第2話 トラッシュタウン
街の入口をくぐった瞬間、それまで支配していた風の唸りと砂のざらついた匂いが遠ざかり、代わりに――軋む金属音と喧騒が耳をつんざいた。
爆音のようなエンジン音、ガシャガシャと何かを叩く音、遠くからは誰かの怒鳴り声が聞こえてくる。空気には油と焼けた鉄の臭いが混じり合い、乾いた熱気と共に肺を満たす。目の前に広がる街は、まさに「ジャンクの都」と呼ぶにふさわしい風景だった。
錆びた鉄板、歪んだ鋼材、色褪せたカーボン外装――
あらゆる金属片が無理やり組み合わされ、建物というより“塊”として存在している。
天井から垂れ下がるケーブル、無造作に並べられた排気口からは時おり煙と火花が吹き出し、その下では誰かが工具片手に火花を浴びながら何かを溶接していた。
「……活気っていうか、カオスだな」
俺がぽつりと漏らすと、セレネが軽やかに宙を旋回しながら答えた。
「この惑星はジャンクと共に落ちた人々が作った街が点在し、なかでもここは、外星との交易もあって、この星じゃ一番活気がある街です。ちなみに街の名前は“トラッシュマウンテン”」
「ゴミ山かよ」
俺は思わずツッコみながら、街の人々に目をやる。
片腕が完全に機械のアームに置き換わっている男。目の代わりに赤いセンサーが埋め込まれた老婆。脚部がキャタピラになっているタコ?の子どもまでいる。
街の名前は自虐的だし、自分と同じようにこの星に流れ着いてきた人々は、何かしら問題を抱えていそうな見た目をしている。
しかし、そこに住む人々の目には活力が宿っており、生きる希望に満ちていた。
街の住人がそこらじゅうから拾ってきたジャンクがひしめく通りを進みながら、俺は露店に並ぶ品々へ視線を向ける。

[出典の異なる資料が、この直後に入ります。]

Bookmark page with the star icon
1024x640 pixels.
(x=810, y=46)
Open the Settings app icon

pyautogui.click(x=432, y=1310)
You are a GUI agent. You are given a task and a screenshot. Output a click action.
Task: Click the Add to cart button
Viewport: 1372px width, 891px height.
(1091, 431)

ゴツゴツとした無骨な機械部品、絶対に人体に悪影響を及ぼしそうな煙を吹き上げる装置、骨董品とすら呼べない“何か”の破片――
それらが、整備も説明書もなく、ただ無造作に鉄板の上に並べられている。
街を歩きながらセレネが話しかけてくる。
「それにしても空 歩そら あゆむだなんて、その見た目やDNA情報からも推測できましたが、マスターはやはり日本人だったなんですね」
「だから名前のことをいじるなって。っていうか、“日本人”って……」
その単語を聞いた瞬間、自分が日本人であることを自然に認識できた。思考が巡り、バラバラだった記憶の一部がつながる。

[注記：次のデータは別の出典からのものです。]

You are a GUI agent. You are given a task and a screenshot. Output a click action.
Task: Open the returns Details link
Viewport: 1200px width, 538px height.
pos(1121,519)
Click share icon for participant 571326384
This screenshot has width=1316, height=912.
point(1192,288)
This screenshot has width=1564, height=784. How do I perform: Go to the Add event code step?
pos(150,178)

断片的だった知識がタイムラインという軸につながる。いつ何を知ったか、いま、何歳なのか。
「マスター?」
「あのSF映画は12歳の時に見たんだったか。続編がでたのが去年だという感覚があるから、つまり今は16歳くらいってことか」
アルバムのように、場面の記憶が頭に浮かぶ。
誰かに連れられて行った、ドライブインでみた映画。大コケした続編だったが、自分は結構気に入っていたこと。
相変わらずどこに住んでたとか、家族や友人、人間関係などは思い出せない歪な記憶だが、少なくとも自身が生きてきた記憶があるということがたまらなく嬉しかった。